Stored records:
========

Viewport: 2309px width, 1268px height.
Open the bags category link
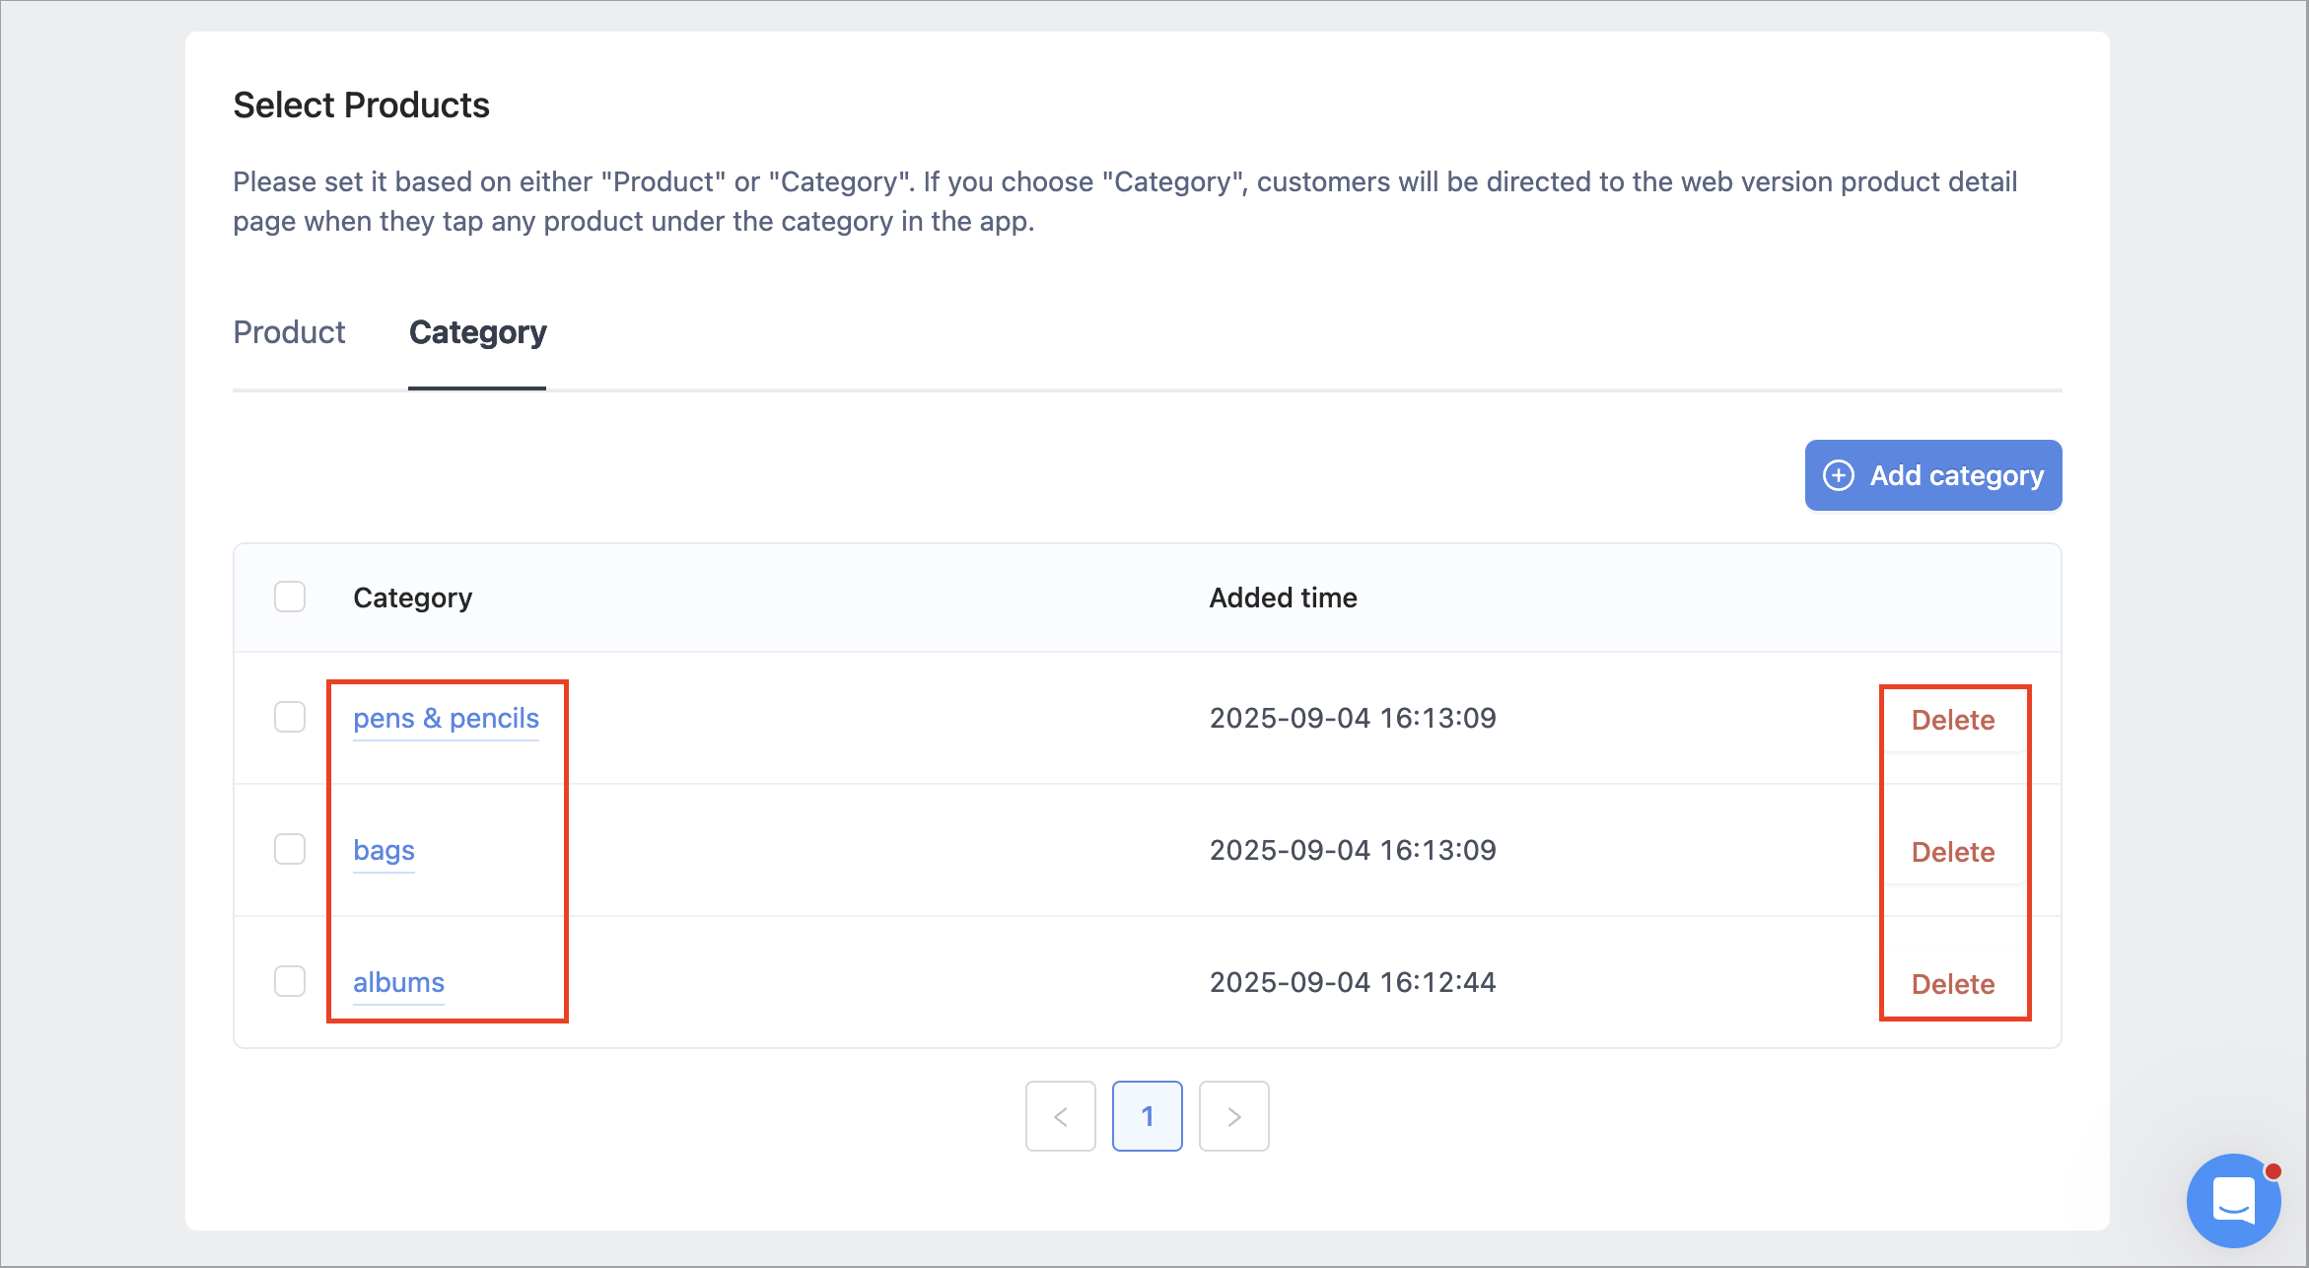click(384, 850)
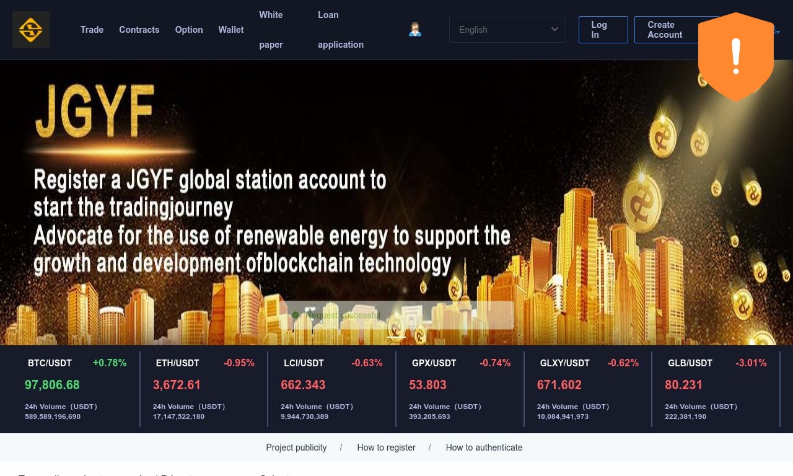Expand the English language dropdown
Screen dimensions: 793x476
pyautogui.click(x=507, y=30)
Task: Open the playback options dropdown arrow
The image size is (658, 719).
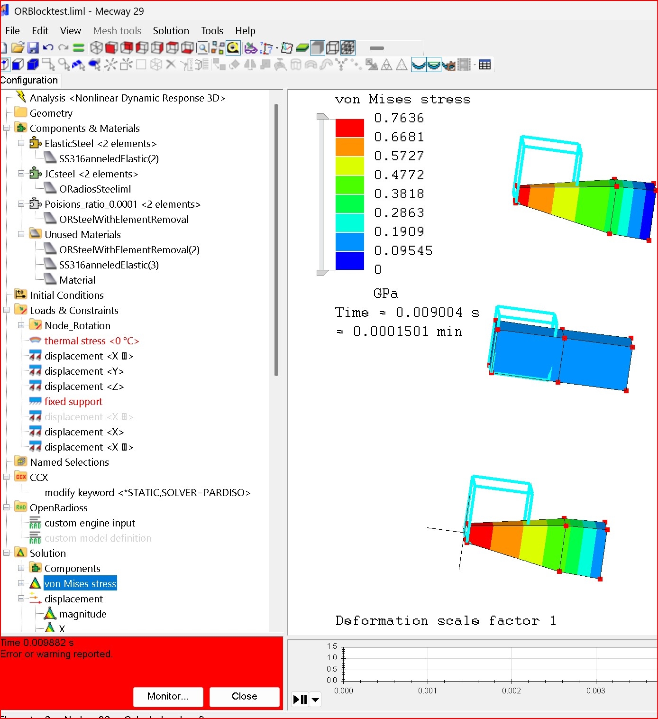Action: tap(315, 700)
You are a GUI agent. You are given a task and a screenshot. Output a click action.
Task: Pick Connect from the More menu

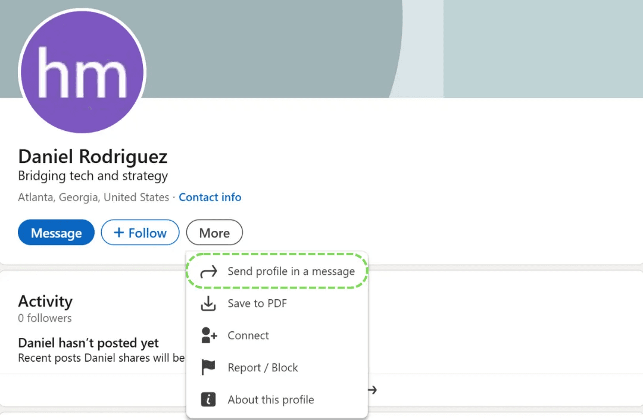(x=248, y=336)
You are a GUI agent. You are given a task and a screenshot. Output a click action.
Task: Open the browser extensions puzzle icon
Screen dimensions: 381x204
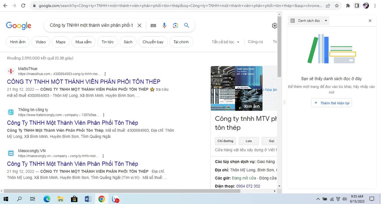point(348,5)
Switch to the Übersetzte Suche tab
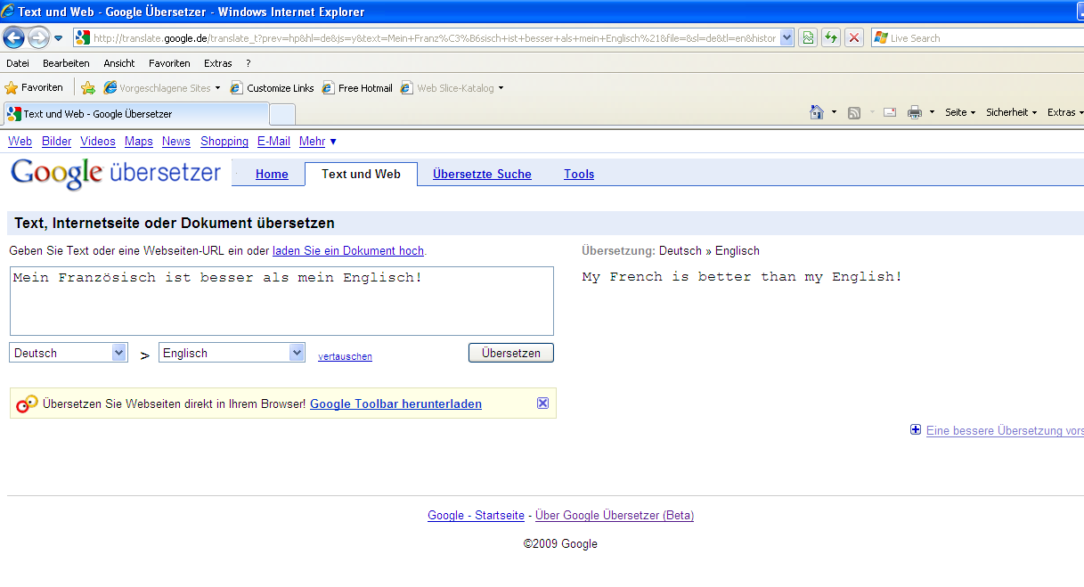1084x587 pixels. click(x=482, y=174)
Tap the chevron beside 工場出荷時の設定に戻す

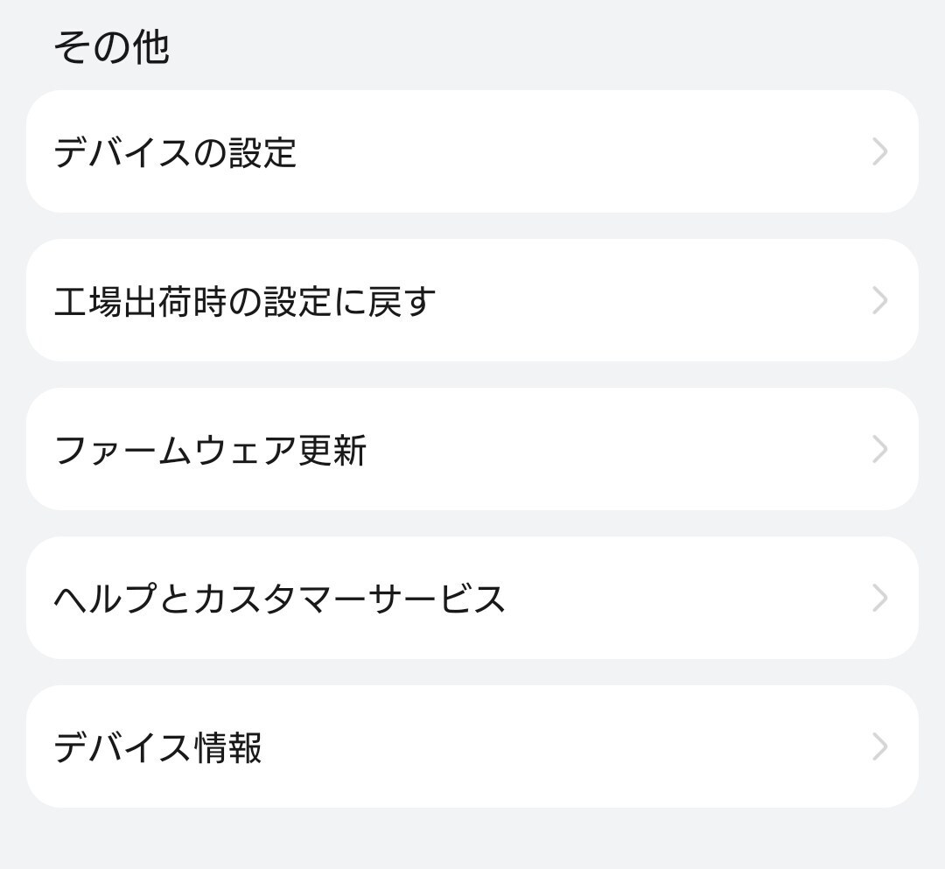pos(880,300)
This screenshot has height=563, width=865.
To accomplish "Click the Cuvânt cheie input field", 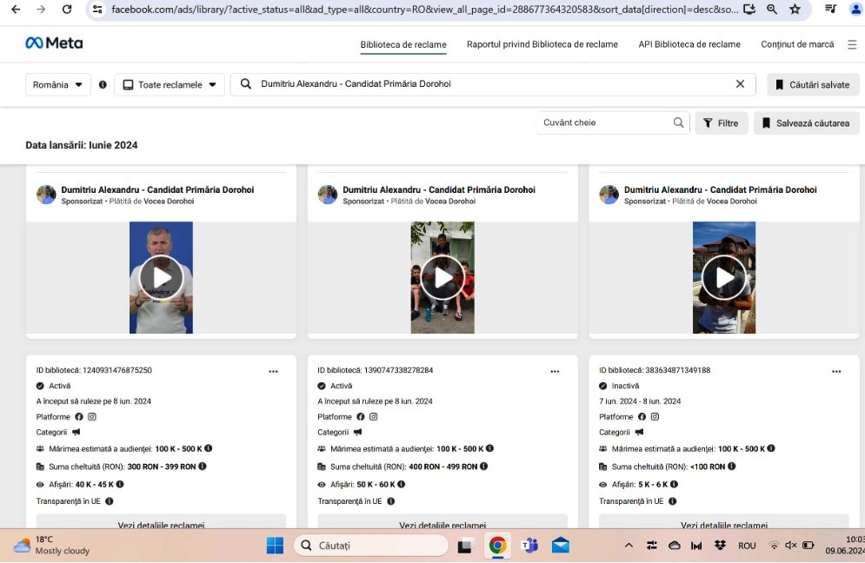I will pos(605,123).
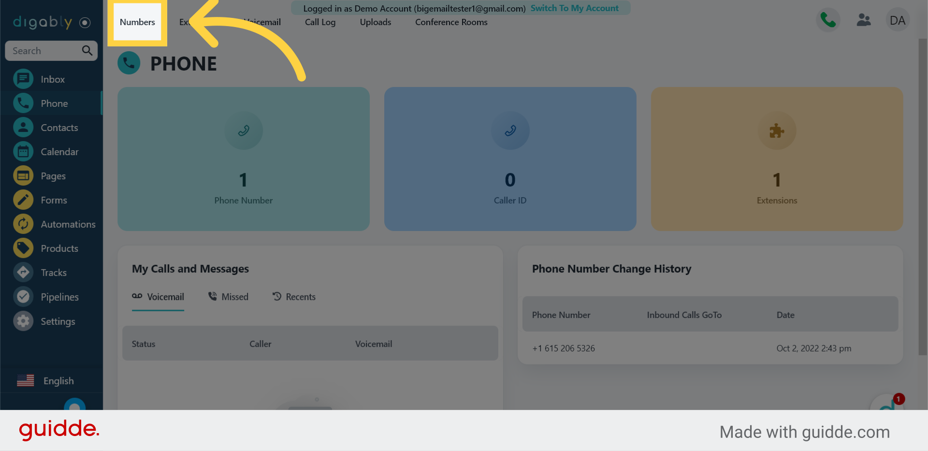
Task: Open the Inbox icon in sidebar
Action: coord(23,79)
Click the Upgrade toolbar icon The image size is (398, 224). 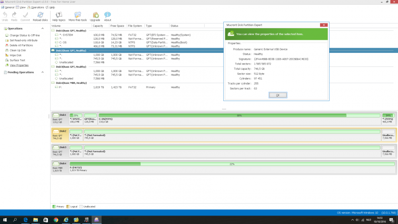coord(95,16)
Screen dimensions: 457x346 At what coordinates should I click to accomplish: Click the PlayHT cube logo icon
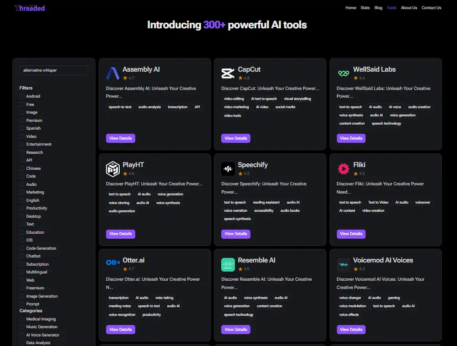(x=112, y=168)
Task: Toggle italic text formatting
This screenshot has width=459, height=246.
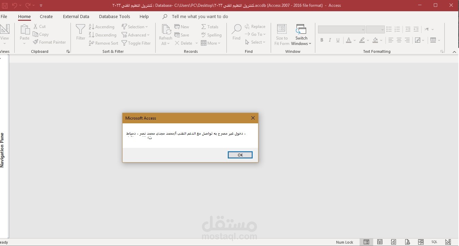Action: [x=330, y=40]
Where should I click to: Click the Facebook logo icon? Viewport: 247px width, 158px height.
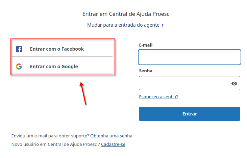click(19, 49)
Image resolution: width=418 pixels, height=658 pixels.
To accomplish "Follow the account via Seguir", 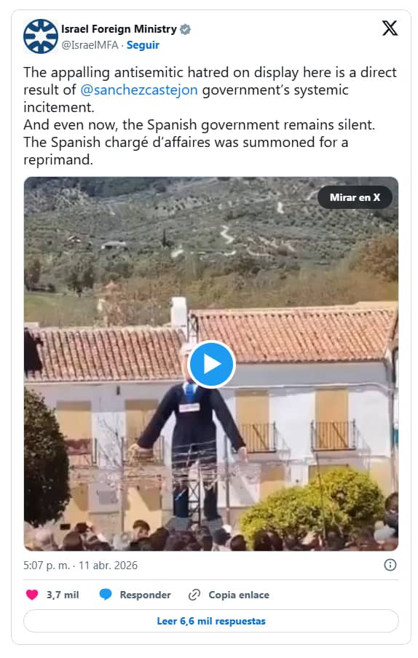I will click(x=143, y=45).
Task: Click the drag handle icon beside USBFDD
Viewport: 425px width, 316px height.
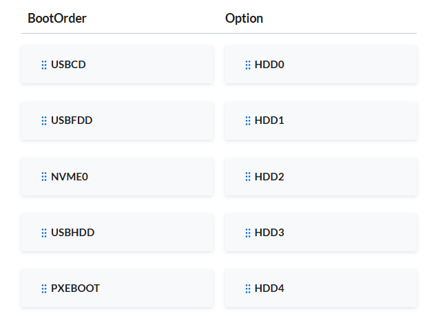Action: pos(44,121)
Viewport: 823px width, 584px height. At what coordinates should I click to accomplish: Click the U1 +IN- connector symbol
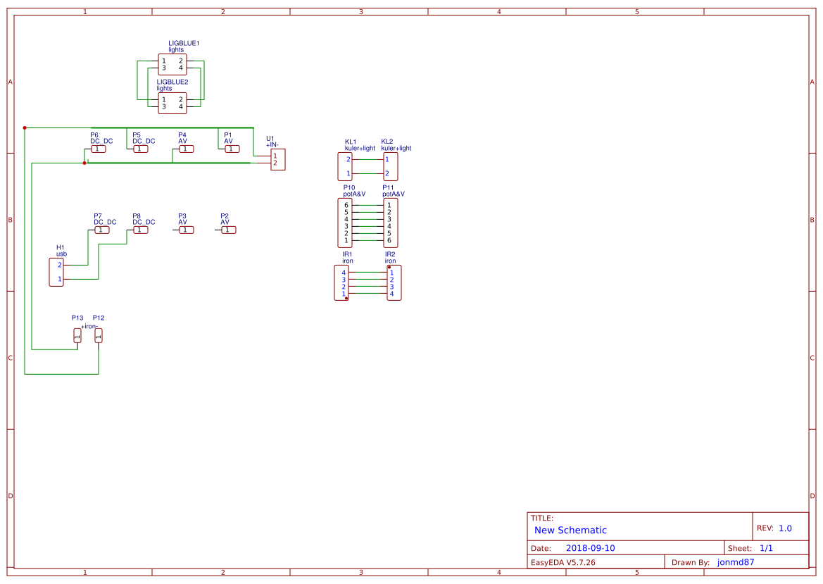[x=277, y=159]
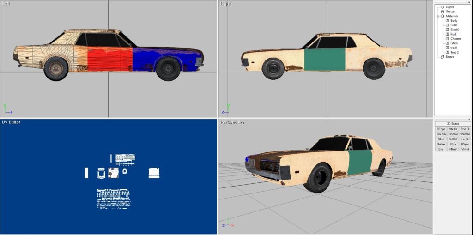Close the 3D States panel
Screen dimensions: 473x235
coord(469,119)
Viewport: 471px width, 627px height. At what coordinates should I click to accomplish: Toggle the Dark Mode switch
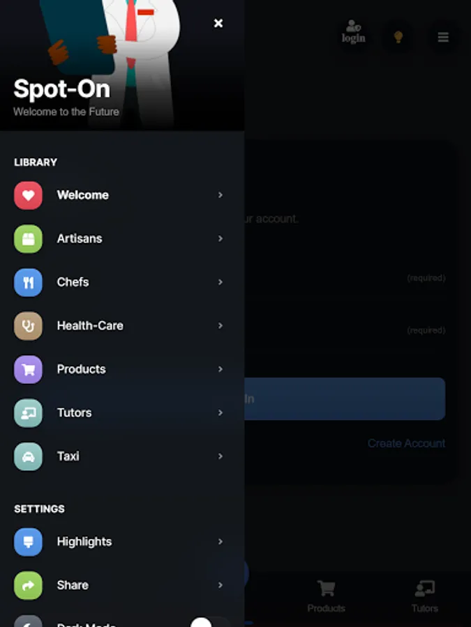[x=210, y=623]
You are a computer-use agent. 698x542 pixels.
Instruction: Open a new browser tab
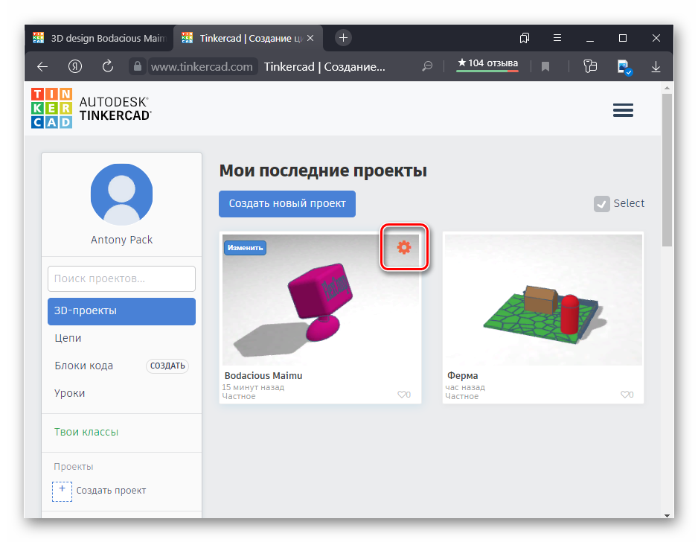coord(343,37)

========

Aim of the task: Exact copies of the lines from the one containing "You are a computer-use agent. 698x542 pixels." through the final line of the data are required; pictures are to be omitted.

Answer box:
You are a computer-use agent. 698x542 pixels.
Instruction: Open a new browser tab
coord(343,37)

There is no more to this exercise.